En résumé, «ALERTE a pour objectif de rassembler non seulement les acteurs du milieu de la sûreté aéroportuaire, mais également les organisations oeuvrant au sein de secteurs d'activités complémentaires tels que la lutte antiterroriste ainsi que la sécurité des personnes, des infrastructures et des matières dangereuses», lit-on dans le résumé du projet présenté en novembre 2014 et déposé au conseil lundi.

Le projet évalué à 22 M$ propose la construction de trois bâtiments, soit une structure de 5000 pieds carrés pour la formation et l'entraînement, une vitrine industrielle de 20 000 pieds carrés sur deux étages et un centre d'intégration technologique de 50 000 pieds carrés, toujours selon le même résumé. Ces démarches sont indépendantes de celles visant à offrir des vols commerciaux à l'aéroport de Sherbrooke. Les deux dossiers sont traités en parallèle.

Selon ce document, l'implantation du Centre ALERTE sera divisée en trois phases. «La première phase, prévue pour l'été 2015, se concentrera sur le démarrage du centre d'entraînement et de formation. En 2016, il est prévu que la Vitrine industrielle vienne s'ajouter à l'offre de services. Finalement, en 2017, le Centre d'intégration technologique constituera la troisième et dernière phase de développement anticipée.»

«Les revenus du Centre ALERTE s'établissent à 29 364 246 $ sur une période de 10 ans, soit une moyenne annuelle de 2 936 425 $», selon les projections dans le résumé de projet.

Dans le montage financier, la première phase est évaluée à 7,4 M$. Pour l'ensemble du projet, des subventions de 7,5 M$ seraient attendues de chacun des paliers de gouvernement.

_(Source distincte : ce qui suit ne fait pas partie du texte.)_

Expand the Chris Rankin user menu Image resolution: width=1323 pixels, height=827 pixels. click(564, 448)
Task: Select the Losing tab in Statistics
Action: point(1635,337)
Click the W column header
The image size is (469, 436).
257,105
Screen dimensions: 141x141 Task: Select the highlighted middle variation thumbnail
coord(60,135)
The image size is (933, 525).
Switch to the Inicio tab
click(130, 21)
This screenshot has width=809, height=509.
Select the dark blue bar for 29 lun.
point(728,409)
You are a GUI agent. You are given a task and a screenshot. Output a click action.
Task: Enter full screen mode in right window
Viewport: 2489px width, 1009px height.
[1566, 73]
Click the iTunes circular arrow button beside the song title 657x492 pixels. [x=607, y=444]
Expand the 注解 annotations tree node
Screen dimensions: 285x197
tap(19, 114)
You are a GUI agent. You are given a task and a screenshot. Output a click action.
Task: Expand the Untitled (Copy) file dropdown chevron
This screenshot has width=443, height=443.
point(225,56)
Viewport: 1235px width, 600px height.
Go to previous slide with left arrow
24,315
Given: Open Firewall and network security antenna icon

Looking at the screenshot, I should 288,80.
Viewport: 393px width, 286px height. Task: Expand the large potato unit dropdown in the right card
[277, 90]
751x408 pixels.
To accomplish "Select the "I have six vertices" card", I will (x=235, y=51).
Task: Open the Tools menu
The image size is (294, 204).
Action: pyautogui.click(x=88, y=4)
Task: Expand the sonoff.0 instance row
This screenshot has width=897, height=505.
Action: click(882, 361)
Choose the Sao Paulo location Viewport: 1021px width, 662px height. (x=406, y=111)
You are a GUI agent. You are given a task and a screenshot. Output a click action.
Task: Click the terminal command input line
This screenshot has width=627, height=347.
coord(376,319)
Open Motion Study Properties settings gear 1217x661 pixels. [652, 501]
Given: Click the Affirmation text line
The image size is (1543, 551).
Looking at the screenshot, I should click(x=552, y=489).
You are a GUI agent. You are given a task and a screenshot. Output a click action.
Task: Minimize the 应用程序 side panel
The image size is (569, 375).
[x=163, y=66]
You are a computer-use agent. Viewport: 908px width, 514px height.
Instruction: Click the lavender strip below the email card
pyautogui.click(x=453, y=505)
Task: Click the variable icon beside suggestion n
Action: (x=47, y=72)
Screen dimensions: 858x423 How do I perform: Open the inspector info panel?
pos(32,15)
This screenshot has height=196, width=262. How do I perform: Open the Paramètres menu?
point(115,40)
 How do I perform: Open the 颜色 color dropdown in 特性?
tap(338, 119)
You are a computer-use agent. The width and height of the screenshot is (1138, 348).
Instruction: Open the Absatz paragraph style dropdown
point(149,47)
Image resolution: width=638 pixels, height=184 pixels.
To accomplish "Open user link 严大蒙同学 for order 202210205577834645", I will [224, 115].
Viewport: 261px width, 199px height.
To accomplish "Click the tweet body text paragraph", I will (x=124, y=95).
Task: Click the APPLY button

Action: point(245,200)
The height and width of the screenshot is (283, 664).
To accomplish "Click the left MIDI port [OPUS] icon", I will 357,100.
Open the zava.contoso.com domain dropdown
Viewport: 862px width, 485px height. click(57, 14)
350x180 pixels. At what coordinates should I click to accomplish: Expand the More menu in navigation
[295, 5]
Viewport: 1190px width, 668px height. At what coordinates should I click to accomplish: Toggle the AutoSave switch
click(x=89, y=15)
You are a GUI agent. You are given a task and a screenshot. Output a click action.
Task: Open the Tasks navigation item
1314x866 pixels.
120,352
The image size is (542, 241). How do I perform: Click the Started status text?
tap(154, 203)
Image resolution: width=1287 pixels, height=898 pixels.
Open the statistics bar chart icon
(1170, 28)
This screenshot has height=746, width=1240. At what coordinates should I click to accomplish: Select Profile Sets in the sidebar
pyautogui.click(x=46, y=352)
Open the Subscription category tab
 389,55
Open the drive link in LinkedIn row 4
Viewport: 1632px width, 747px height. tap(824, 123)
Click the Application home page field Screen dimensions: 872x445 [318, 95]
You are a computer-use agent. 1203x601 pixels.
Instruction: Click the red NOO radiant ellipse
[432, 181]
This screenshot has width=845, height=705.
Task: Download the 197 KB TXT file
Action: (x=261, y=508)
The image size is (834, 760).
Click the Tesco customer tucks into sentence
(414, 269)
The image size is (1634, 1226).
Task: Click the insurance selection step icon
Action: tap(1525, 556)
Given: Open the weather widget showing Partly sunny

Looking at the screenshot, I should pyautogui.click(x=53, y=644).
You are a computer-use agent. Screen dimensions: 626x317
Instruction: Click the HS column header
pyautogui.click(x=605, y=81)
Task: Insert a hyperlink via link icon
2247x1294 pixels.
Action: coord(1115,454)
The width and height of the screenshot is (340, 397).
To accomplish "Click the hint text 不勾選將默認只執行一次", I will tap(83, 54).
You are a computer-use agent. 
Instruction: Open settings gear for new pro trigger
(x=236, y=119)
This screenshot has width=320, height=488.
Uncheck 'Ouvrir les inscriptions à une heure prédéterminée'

Interrogé sur le sujet, le maire Bernard Sévigny a rappelé que le dossier avait été initié par le conseiller David Price il y a plusieurs années. «La Conférence régionale des élus, à deux reprises au cours des dernières années, a financé des études par une entreprise spécialisée en aéronautique pour voir quelles sont les pistes que nous pouvions explorer pour développer l'aéroport. Le but était de faire un choix sur un créneau qui n'est pas exploité par d'autres aéroports au Canada. Le choix a été de travailler sur la sûreté dans les aéroports. Sherbrooke Innopole a pris le dossier avec le CLD du Haut-Saint-François, si bien qu'une troisième étude a été lancée et payée par ces deux partenaires au coût de 40 000 $ divisés en parts égales.»

Un long shot

M. Sévigny croit qu'il s'agit d'une belle occasion de développer un parc industriel consacré au transport aérien de chaque côté du chemin de l'Aéroport. Il affirmait, hier, que des occasions semblaient se présenter. Il n'y a toutefois pas d'échéancier. «C'est ce qu'on appelle un long shot. Il reste encore des années de travail.»

La Ville n'engageait aucun fonds dans le projet hier.